Nach dem Album-Release hatte die Rapperin viel geplant, für eine ausgiebige Festival Tournee von Printemps de Bourges bis Vieilles Charrues standen bereits die Termine. Doch pandemiebedingt mussten alle 36 Konzerte abgesagt werden. Der lange Lockdown habe auch die Verkäufe ihres Albums lahmgelegt, erklärt Sauvage Le Parisien in einem Interview. Ein bisschen konnte sie die Zeit zuhause trotzdem für sich nutzen. Die Rapperin war vor allem auf Instagram sehr aktiv und konnte in der Zeit mehr als 20.000 neue Follower:innen gewinnen – für sie war das immerhin ein kleiner Erfolg.

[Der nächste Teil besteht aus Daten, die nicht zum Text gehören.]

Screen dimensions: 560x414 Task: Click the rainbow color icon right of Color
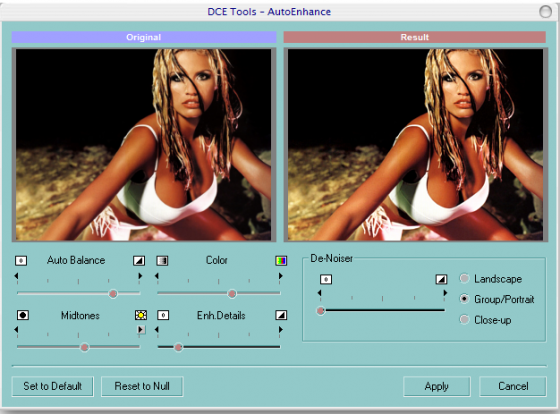tap(281, 261)
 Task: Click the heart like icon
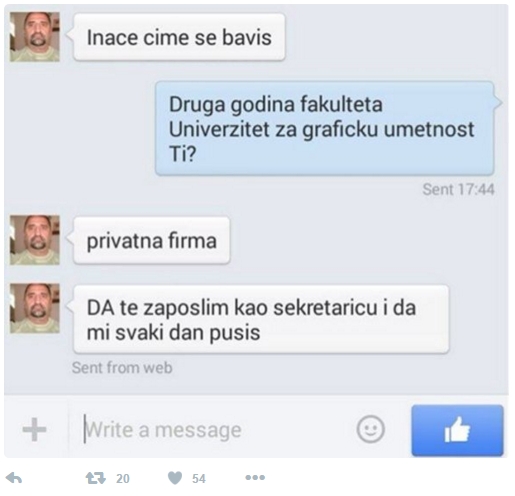[x=175, y=478]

Fast 72.000 Menschen folgen der Französin mittlerweile auf der Plattform. Gefeiert wird sie vor allem durch ihre Offenheit, wenn es um Themen wie Liebe, Freiheit, Emanzipation und Homosexualität geht. Die 28-Jährige bezeichnet sich selbst als queer und geht sehr offen mit ihrer Sexualität um. Ihr Song „Omowi” wird von ihren Fans bereits als LGBT+-Statement bezeichnet, der Titel ist nämlich als Wortspiel zu verstehen: Omowi steht für „Homo, oui!”.

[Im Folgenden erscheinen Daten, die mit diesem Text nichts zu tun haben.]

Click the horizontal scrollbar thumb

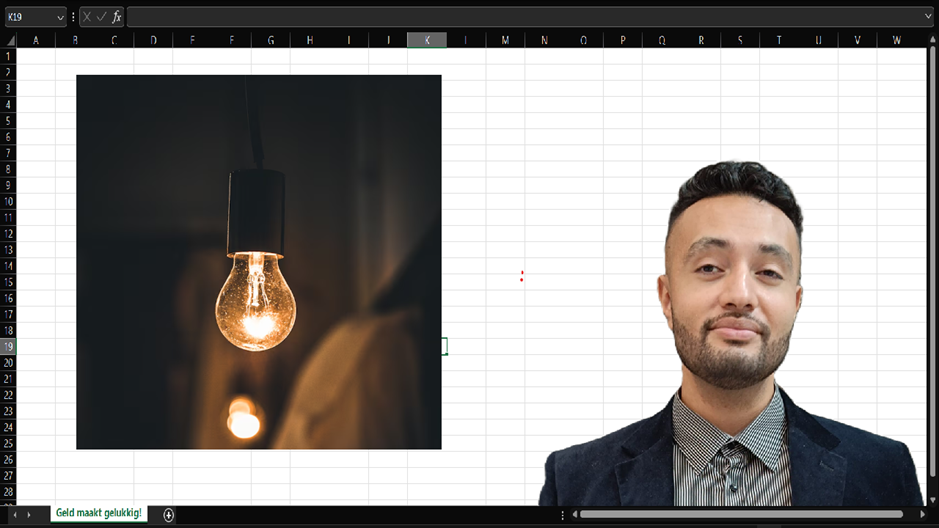pos(742,514)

Les pédés sont beaux // Schwuchteln sind schön
J’ai osé rêver que tout le monde enfin le voyait // Ich habe zu träumen gewagt, dass es endlich alle gesehen haben
Omowi // Omowi
L’arc en ciel brandi, t’es superb vas-y // Der Regenbogen geschwungen, du bist großartig, mach weiter
Die Künstlerin sieht sich jedoch lange nicht als politische Aktivistin. Mit ihren Songs will Aloïse Sauvage eher in die Herzen ihrer Fans treffen. Sie wünscht sich, dass sie sich in den Worten ihrer Texte wiedererkennen: „Ich möchte, dass sie besänftigt werden, während sie die Welt erobern wollen. Ich möchte, dass sie tanzen wollen. Dass ihnen zum Weinen zumute ist. Ich möchte, dass sie endlich etwas fühlen. Das ist es, was für mich zählt.” Jungen Künstler:innen rät sie, nicht darauf zu warten, dass sich jemand für sie interessiert. Sie sollen alles ausprobieren, experimentieren, Erfahrungen machen – das sei am Wichtigsten.